Day 9 In-class Assignment: Exploring Great Lakes Water Levels using NumPy#

✅ Put your name here

#

✅ Put names of your group members

#

In today’s activity, were going to use NumPy and Matplotlib to interact with some data that pertains to the water levels of the Great Lakes.

In recent years there have been some rapid changes in Great Lakes water levels that have led to flooding. It has also driven speculation that such changes are driven by extreme precipitation events brought on by climate change.

Today we will examine over 100 years of water level measurements for each Great Lake, using data collected by the National Oceanic and Atmospheric Administration (NOAA). You can find this dataset here: https://www.glerl.noaa.gov/data/wlevels/#observations. This also gives us an opportunity to practice working with numpy arrays and matplotlib!

Learning Goals:#

By the end of this assignment you should be able to:

  • Load data using NumPy so that you can visualize it using matplotlib

  • Work with NumPy “array” objects to compute simple statistics using built-in NumPy functions.

  • Use NumPy and matplotlib to look for correlation in data


Part 1: Using NumPy to explore the water level history of the Great Lakes#

# Although there are some exceptions, it is generally a good idea to keep all of your
# imports in one place so that you can easily manage them. Doing so also makes it easy
# to copy all of them at once and paste them into a new notebook you are starting.

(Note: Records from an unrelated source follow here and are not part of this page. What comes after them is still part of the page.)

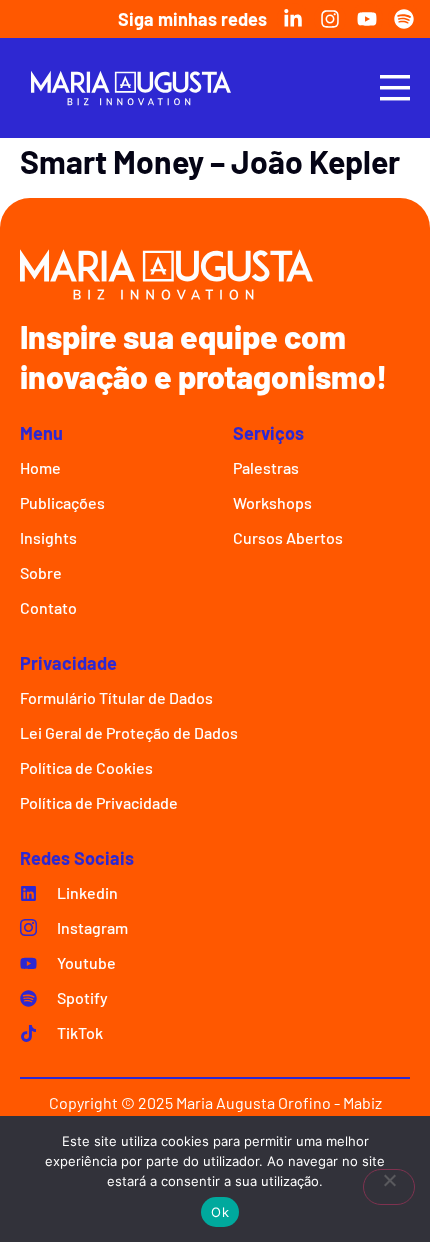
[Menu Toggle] (395, 87)
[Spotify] (404, 19)
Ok (220, 1212)
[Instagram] (330, 19)
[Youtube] (367, 19)
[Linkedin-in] (293, 19)
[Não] (389, 1187)
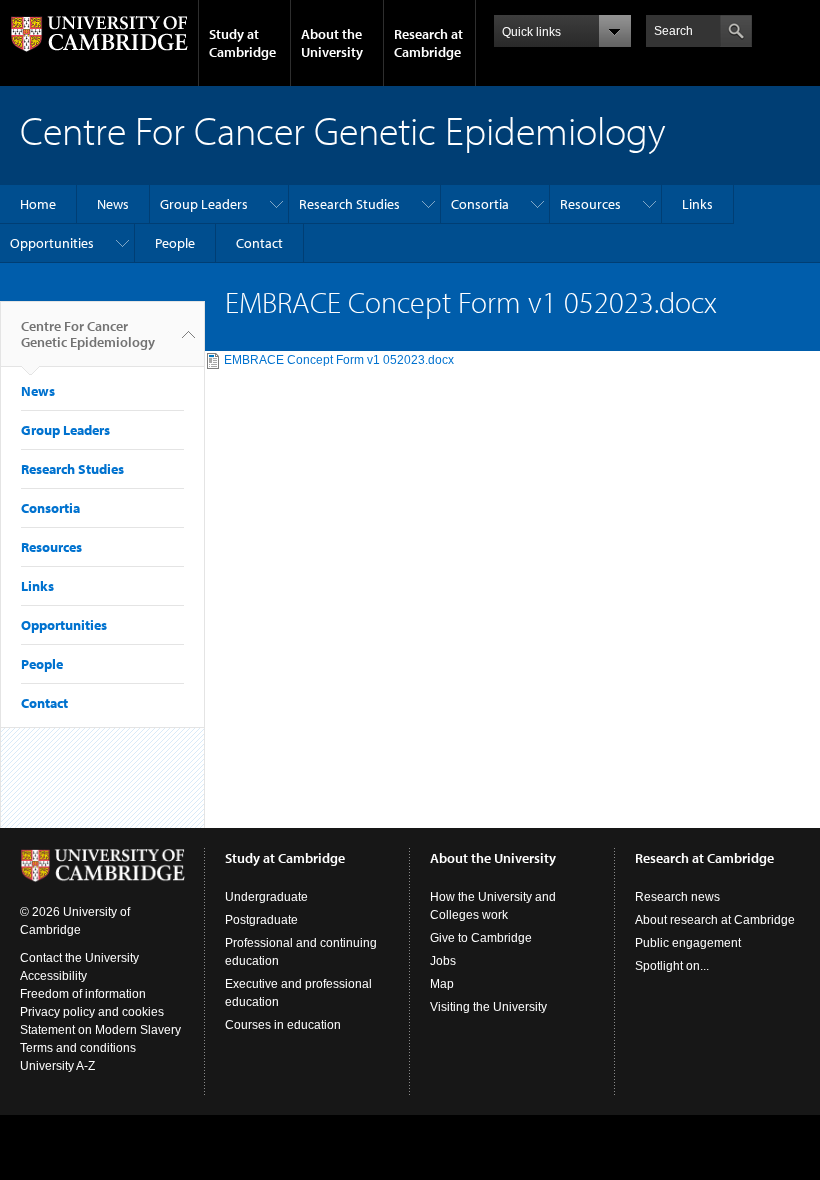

# Bring in NumPy and Matplotlib
import numpy as np
import matplotlib.pyplot as plt

To use this notebook for your in-class assignment, you will need these files:

  • lake_michigan_huron.csv

  • lake_superior.csv

  • lake_erie.csv

  • lake_ontario.csv

These files are supplied along with this notebook on the course website. You will read data from those files and it is important that the files are in the same place as the Jupyter notebook on your computer. Work with other members of your group to be sure everyone knows where the files are.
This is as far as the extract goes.